Apple to pay Google $1 billion a year for access to AI model for Siri
Apple plans to pay Google about $1 billion a year to use the search giant’s AI model for Siri, Bloomberg reported yesterday. Google’s model — at 1.2 trillion parameters — is way bigger than Apple’s current models.
The deal aims to help the iPhone maker improve its lagging AI efforts, powering a new Siri slated to come out this spring.
Apple had previously been considering using OpenAI’s ChatGPT and Anthropic’s Claude, but decided in the end to go with Google as it works toward improving its own internal models.
Google, which makes a much less widely sold phone, the Pixel, has succeeded in bringing consumer AI to smartphone users where Apple has failed.
Google’s antitrust ruling in September helped safeguard the two companies’ partnerships — including the more than $20 billion Google pays Apple each year to be the default search engine on its devices — as long as they aren’t exclusive.
The Takeaway
Apple’s lackluster AI efforts have been a bit embarrassing for a company that is more accustomed to utterly dominating in customer-facing consumer products.
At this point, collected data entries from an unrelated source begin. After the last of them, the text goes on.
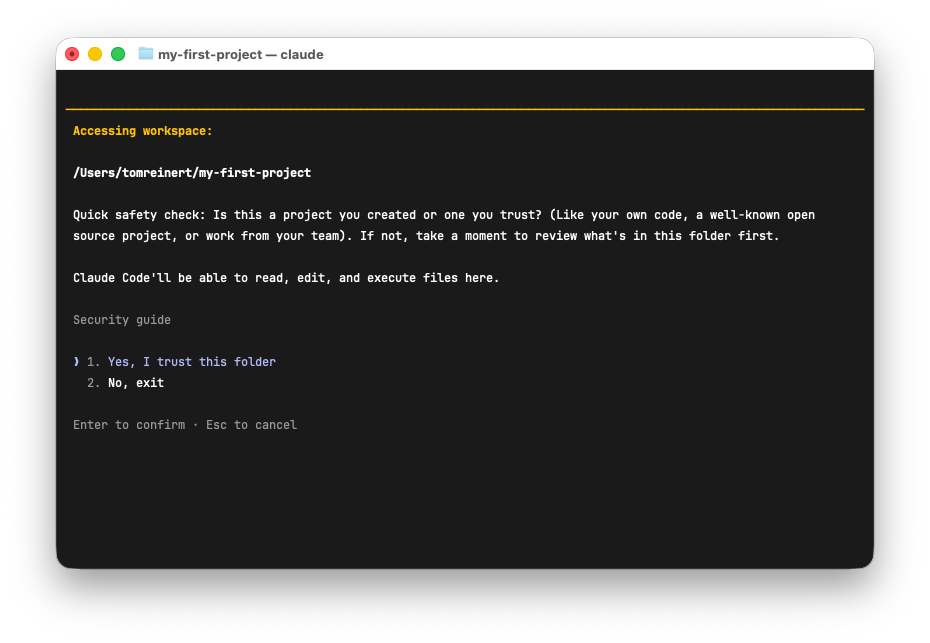The width and height of the screenshot is (930, 643).
Task: Click the "Esc to cancel" hint
Action: (x=251, y=425)
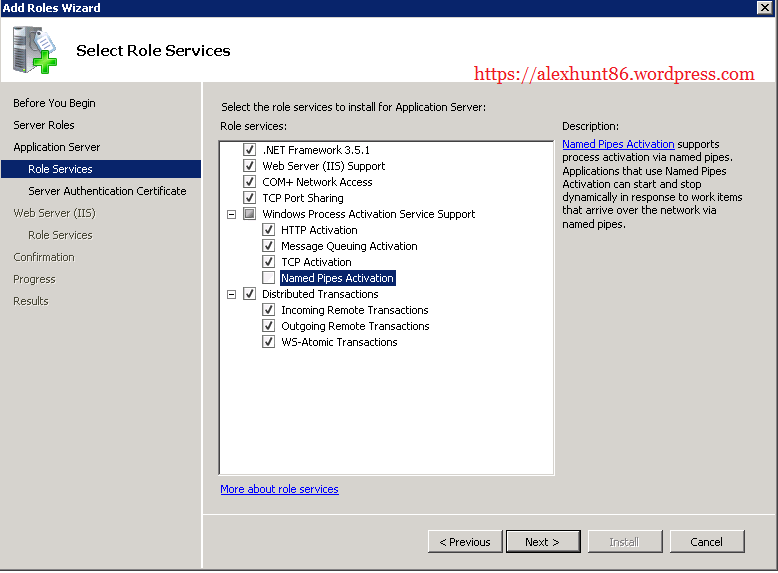Collapse the Distributed Transactions tree node
The image size is (778, 573).
tap(232, 294)
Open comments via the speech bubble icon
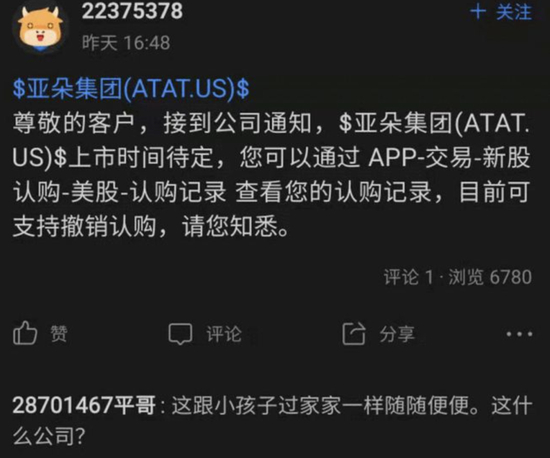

Its internal teams have been reliably raided by rivals, and given it’s got a massive cash pile, many were wondering at what point the iPhone maker would throw in the towel on its internal attempts to kickstart an AI business and just do the more logical avenue: namely, buying or renting one. It seems like for the time being, it’s going with the latter option, at least until something better comes along.